604.398.4175 Ext 701
cjmoreau@greymatters-health.com
info@greymatters-health.com
About Grey Matters
Grey Matters is a Canadian healthcare company focused on the provision of brain specific PET scanning services through a planned network of new neuroimaging clinics in the U.S. for the early-stage detection of Alzheimer’s Disease, and other forms of dementia, as well as epilepsy, neuro-oncology, and movement disorders including Parkinson’s disease. Grey Matters has a program for Repirinast, a repurposed drug for CKD, and is also the parent company of Algernon NeuroScience, a wholly owned subsidiary, that has been advancing a psychedelic program investigating a proprietary form of DMT for stroke and traumatic brain injury recovery. The Company’s chronic cough drug Ifenprodil, which works by stopping cough in the brain, was sold for USD $2M cash and a 20% equity position in Seyltx, a private U.S. based drug development company that continues to advance research on the drug.
Neither the Canadian Securities Exchange nor its Market Regulator (as that term is defined in the policies of the CSE) accepts responsibility for the adequacy or accuracy of this release.

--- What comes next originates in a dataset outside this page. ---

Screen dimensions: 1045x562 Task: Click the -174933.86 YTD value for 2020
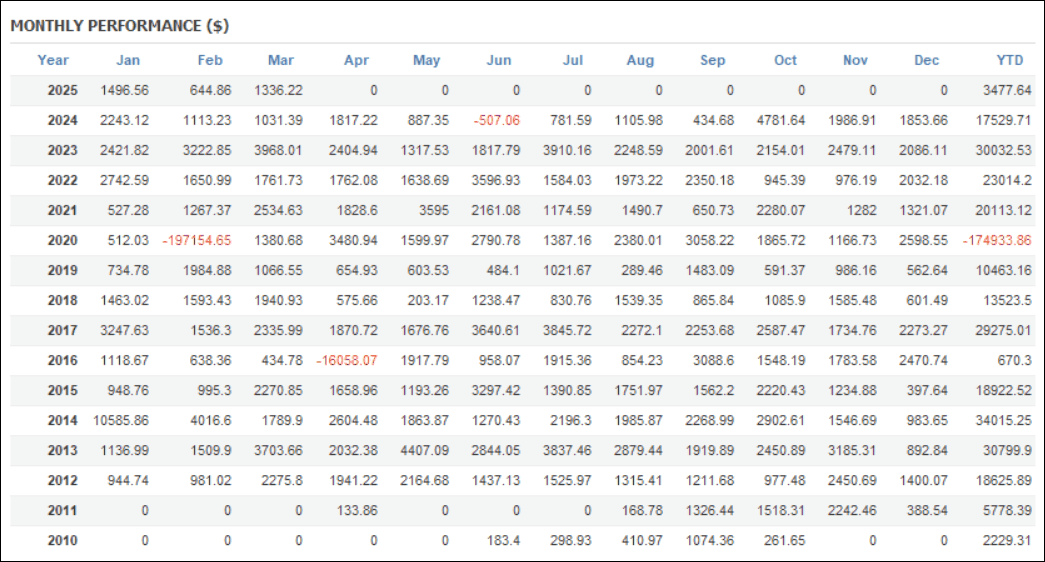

CAUTIONARY DISCLAIMER STATEMENT: This news release contains forward-looking statements that are not historical facts. Forward-looking statements are often identified by terms such as “will”, “may”, “should”, “anticipate”, “expects” and similar expressions. All statements other than statements of historical fact, included in this release are forward-looking statements that involve risks and uncertainties. There can be no assurance that such statements will prove to be accurate and actual results and future events could differ materially from those anticipated in such statements. Important factors that could cause actual results to differ materially from the Company’s expectations include the failure to satisfy the conditions of the relevant securities exchange(s) and other risks detailed from time to time in the filings made by the Company with securities regulations. The reader is cautioned that assumptions used in the preparation of any forward-looking information may prove to be incorrect. Events or circumstances may cause actual results to differ materially from those predicted, as a result of numerous known and unknown risks, uncertainties, and other factors, many of which are beyond the control of the Company. The reader is cautioned not to place undue reliance on any forward-looking information. Such information, although considered reasonable by management at the time of preparation, may prove to be incorrect and actual results may differ materially from those anticipated. Forward-looking statements contained in this news release are expressly qualified by this cautionary statement. The forward-looking statements contained in this news release are made as of the date of this news release and the Company will update or revise publicly any of the included forward-looking statements as expressly required by applicable law.